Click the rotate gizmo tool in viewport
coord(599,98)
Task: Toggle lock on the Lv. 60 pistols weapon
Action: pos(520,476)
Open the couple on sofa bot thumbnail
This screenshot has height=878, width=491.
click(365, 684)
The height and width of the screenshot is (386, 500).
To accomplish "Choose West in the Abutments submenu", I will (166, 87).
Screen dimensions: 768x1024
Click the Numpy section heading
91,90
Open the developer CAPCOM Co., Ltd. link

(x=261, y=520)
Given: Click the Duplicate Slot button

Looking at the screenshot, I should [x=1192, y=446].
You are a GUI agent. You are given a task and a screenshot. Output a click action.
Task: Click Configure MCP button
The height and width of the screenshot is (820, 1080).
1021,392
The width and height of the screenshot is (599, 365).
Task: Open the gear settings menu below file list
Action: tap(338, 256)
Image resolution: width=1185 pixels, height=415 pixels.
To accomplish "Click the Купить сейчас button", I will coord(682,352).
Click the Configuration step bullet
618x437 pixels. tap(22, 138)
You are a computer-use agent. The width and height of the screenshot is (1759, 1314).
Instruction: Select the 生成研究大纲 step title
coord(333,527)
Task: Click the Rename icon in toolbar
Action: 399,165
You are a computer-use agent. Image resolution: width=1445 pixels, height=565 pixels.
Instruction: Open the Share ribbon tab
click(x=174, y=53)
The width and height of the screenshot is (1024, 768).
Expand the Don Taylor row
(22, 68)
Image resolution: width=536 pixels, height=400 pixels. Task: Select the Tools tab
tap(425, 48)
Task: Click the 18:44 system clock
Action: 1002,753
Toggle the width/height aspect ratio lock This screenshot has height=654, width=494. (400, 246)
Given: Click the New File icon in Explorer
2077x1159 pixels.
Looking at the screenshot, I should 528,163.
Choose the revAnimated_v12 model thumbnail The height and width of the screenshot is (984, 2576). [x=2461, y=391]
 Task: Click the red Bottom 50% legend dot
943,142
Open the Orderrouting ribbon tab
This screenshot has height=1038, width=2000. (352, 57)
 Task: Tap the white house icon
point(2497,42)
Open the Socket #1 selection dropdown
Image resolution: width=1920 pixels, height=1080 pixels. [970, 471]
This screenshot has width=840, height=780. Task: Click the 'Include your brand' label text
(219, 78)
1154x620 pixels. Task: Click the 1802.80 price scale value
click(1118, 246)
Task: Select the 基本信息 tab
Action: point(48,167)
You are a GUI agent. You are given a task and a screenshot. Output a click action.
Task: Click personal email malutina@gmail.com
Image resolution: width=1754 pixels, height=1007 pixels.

Your instructions:
Reproduce the material verbatim, from its first line down to and including the line that contains "(x=261, y=520)".

Task response:
Click the rotate gizmo tool in viewport
coord(599,98)
Task: Toggle lock on the Lv. 60 pistols weapon
Action: pos(520,476)
Open the couple on sofa bot thumbnail
This screenshot has height=878, width=491.
click(365, 684)
The height and width of the screenshot is (386, 500).
To accomplish "Choose West in the Abutments submenu", I will (166, 87).
Screen dimensions: 768x1024
Click the Numpy section heading
91,90
Open the developer CAPCOM Co., Ltd. link

(x=261, y=520)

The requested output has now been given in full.